Single-Cell Deep-Profiling of Signaling and Genomic Alterations Mediating the Evolution of Chemo-Therapeutic Resistance in Breast Cancer

Project Investigators: Ben Cosgrove

Additional Collaborators: Olivier Elemento, (Weill Cornell Medicine)

Breast cancer manifests as a genomically and phenotypically diverse disease even in individual patients, complicating chemo-therapeutic efficacy. We will develop integrated deep-profiling approaches employing single-cell genomic sequencing and mass cytometry to identify stem-cell-like subpopulations of breast cancer cells that are resistant to chemotherapeutic treatment.
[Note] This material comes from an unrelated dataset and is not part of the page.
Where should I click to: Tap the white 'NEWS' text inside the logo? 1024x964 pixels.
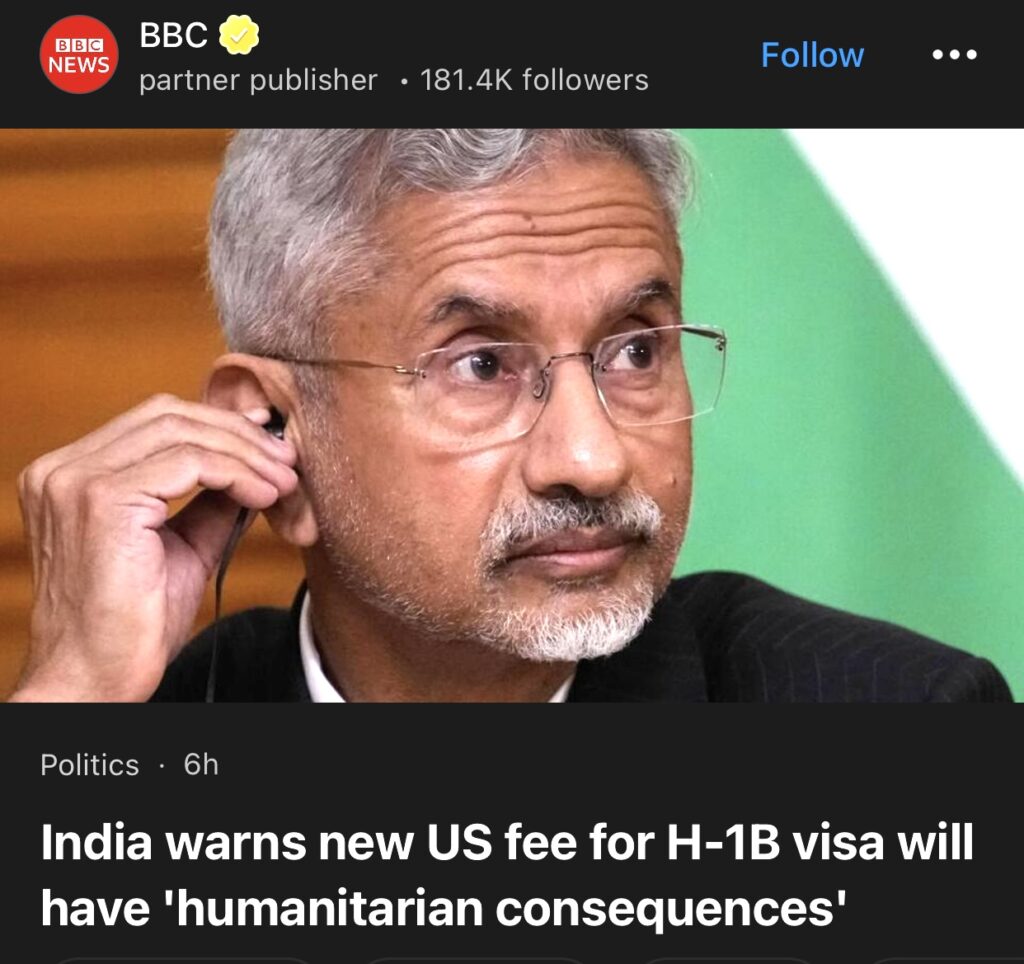point(79,65)
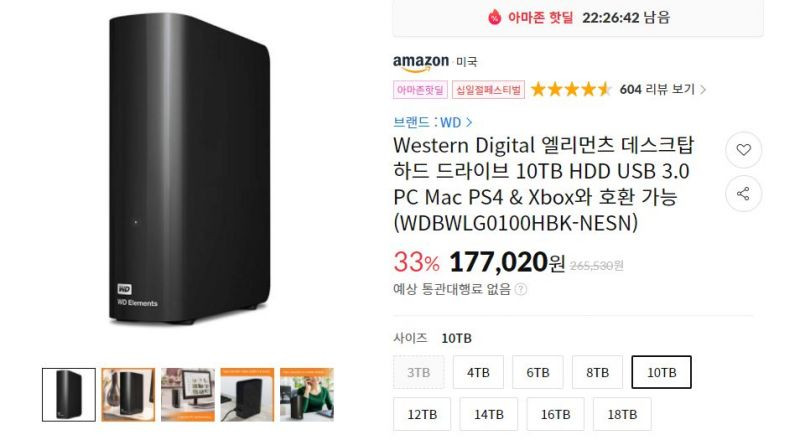The height and width of the screenshot is (440, 800).
Task: Select the 4TB size option
Action: click(x=478, y=372)
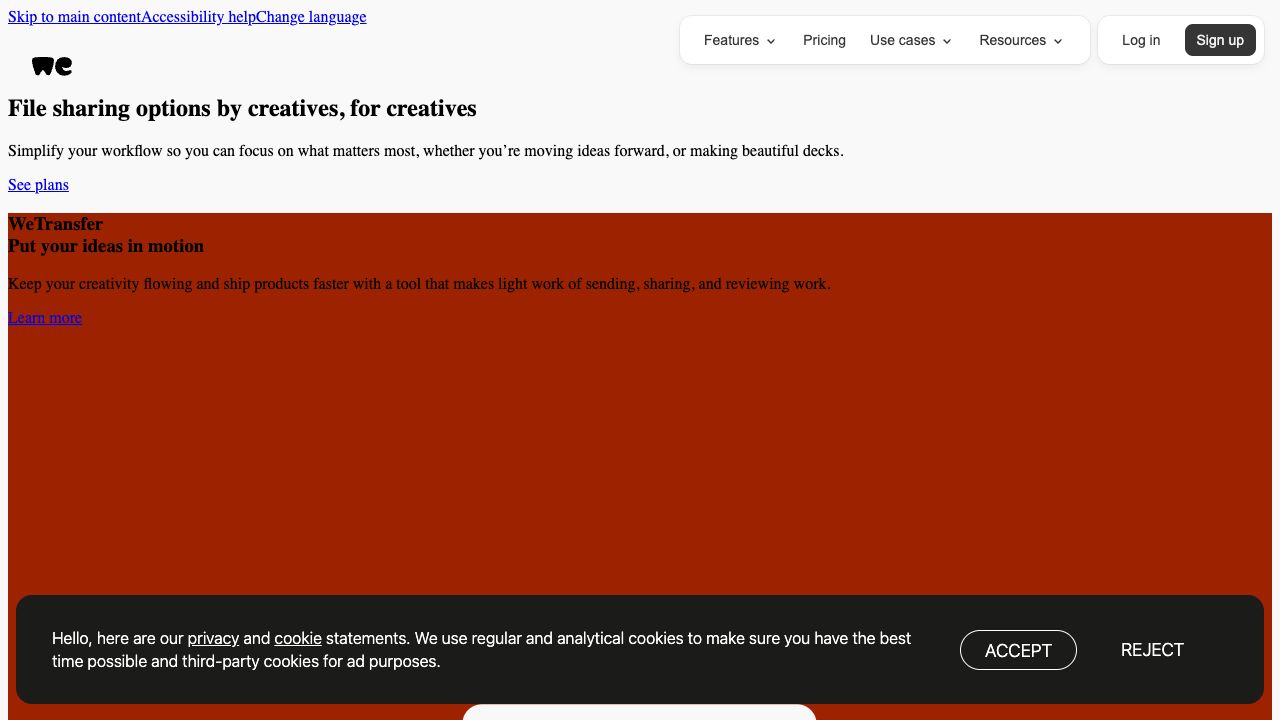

In particular, we aim to dissect the subpopulations of triple-negative (ER– PR– ERBB2–) breast cancer cells that are resistant to targeted dual inhibitior of the phosphatidylinositol-3 kinase (PI3K) pathway and the enzyme poly-ADP ribose polymerase (PARP), and reconstruct the genomic alterations and signaling-network profiles associated with their resistant phenotypes. We will use this approach to develop adaptive combinatorial treatment strategies to ameliorate clonal evolution of chemotherapeutic resistance in vitro and, in future work, in patient-derived xenograft models.